While legislation in support of home care services was lacking, there were certainly enough bills proposed across the long-term care continuum that should have made it hard for legislators to ignore their central message – access to appropriate levels of care comes only from sustainable funding, and sustainable funding is not being provided across the entire continuum.

While it has been gratifying to see the media attention given to the challenges of Maine’s aging population, there are a couple of misconceptions reflected in your editorial as well as repeated throughout “The Challenge of Our Age,” your series on aging, that bear mentioning in hopes that you can modify your narrative a bit.

Those misconceptions are:

n Home care is an alternative to nursing facility care in the state of Maine.

n Home care is a cheaper alternative to nursing facility care in Maine.

For most of Maine’s nursing facilities, the average nursing home resident is not a home care candidate any more than a home care candidate is likely to be admitted to a Maine nursing facility.

Maine changed requirements

While many states still have a very low threshold for nursing home admission (like Vermont or Massachusetts) and thus, have lots of room to reduce nursing home beds in favor of home care settings, Maine changed its medical eligibility requirements more than 20 years ago, reducing its complement of nursing home beds by 3,000 to 4,000 beds.

Unfortunately, because so many states have not done what Maine has done, billions of matching federal dollars are spent unnecessarily in those states on nursing home care when they could be better spent on services that delay nursing facility care.

Just as you can’t be admitted to a hospital unless you need to be in a hospital, it is very difficult to gain admission to a nursing facility in Maine unless you need to be in one. And in most cases, the health care practitioner guiding that admission felt their patient could not be well served at home – and not for lack of home care services.

Maine’s Money Follows the Person Demonstration Project, known as Homeward Bound, offers a comprehensive investigation into how we might transition nursing home residents with a length of stay of 90 or more days back into their homes. The conclusion of this project should support greater home care services funding.

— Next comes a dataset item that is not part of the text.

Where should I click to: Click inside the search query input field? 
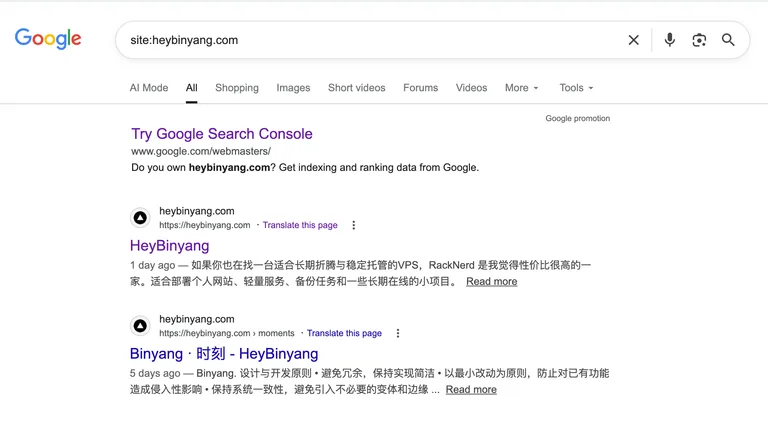[360, 40]
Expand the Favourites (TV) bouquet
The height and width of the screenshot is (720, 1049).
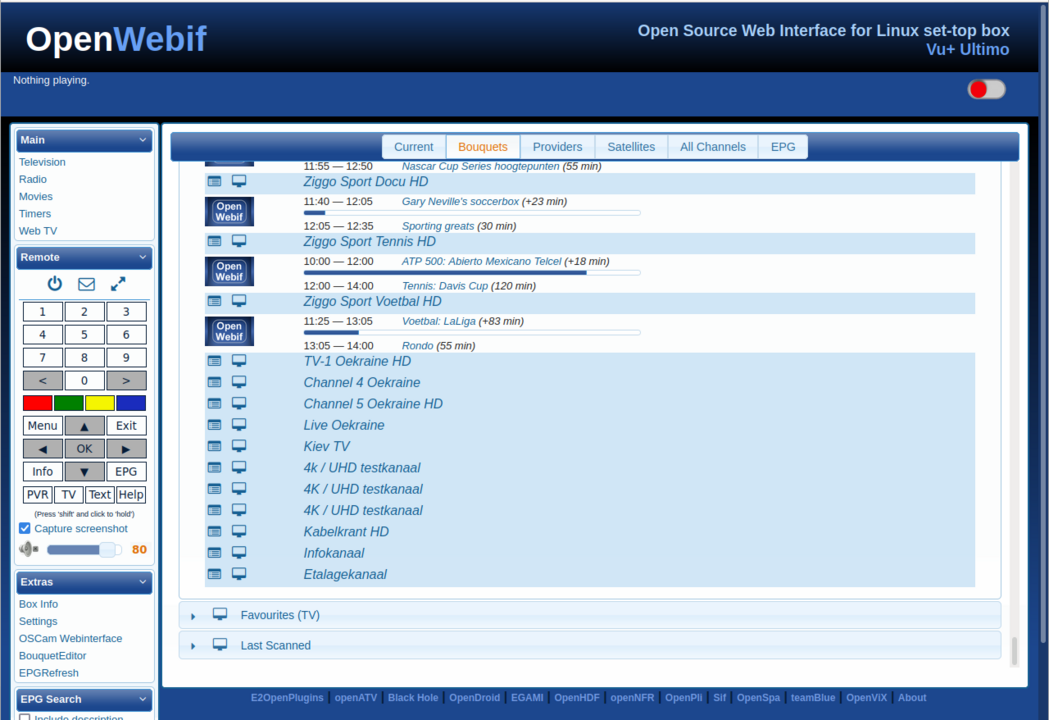pyautogui.click(x=192, y=615)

Even so, the project has identified that less than 3 percent of the eligible participants in the demonstration project expressed both a preference to return to the community as well as identified a support person positive toward their discharge to home.

And of those 3 percent, only half were age 75 or older. The challenge of the transitioning to home is also apt to be more difficult in rural Maine rather than urban areas where some providers already discharge more than 85 percent of their residents back into the community.

Needs dictate decisions

Home and community-based services clearly should be a part of Maine’s long-term care strategy for obvious reasons: Everyone would rather stay in their home for as long as possible, and delaying or avoiding nursing home care by providing access to home care services should save money.

But some people really need to be in a nursing facility. You might delay or avoid a costly stay in a hospital if you took better care of yourself, but that does not take the place of a costly hospital stay when you need one. To suggest that a nursing home resident in Maine can be cared for at home as a cheaper alternative to nursing home care is a bit misleading.

Our residents are not here because they want to be – they are here because they have to be. I would invite your writers and editorial board to meet with our nursing facility administrators, directors of nursing and medical directors to truly understand the care decision that placed someone in a nursing facility.

Perhaps then you would understand that the decision to place a resident in a facility in Maine is hardly taken lightly, and it is certainly not arrived at without stringent regulatory oversight or serious medical advice.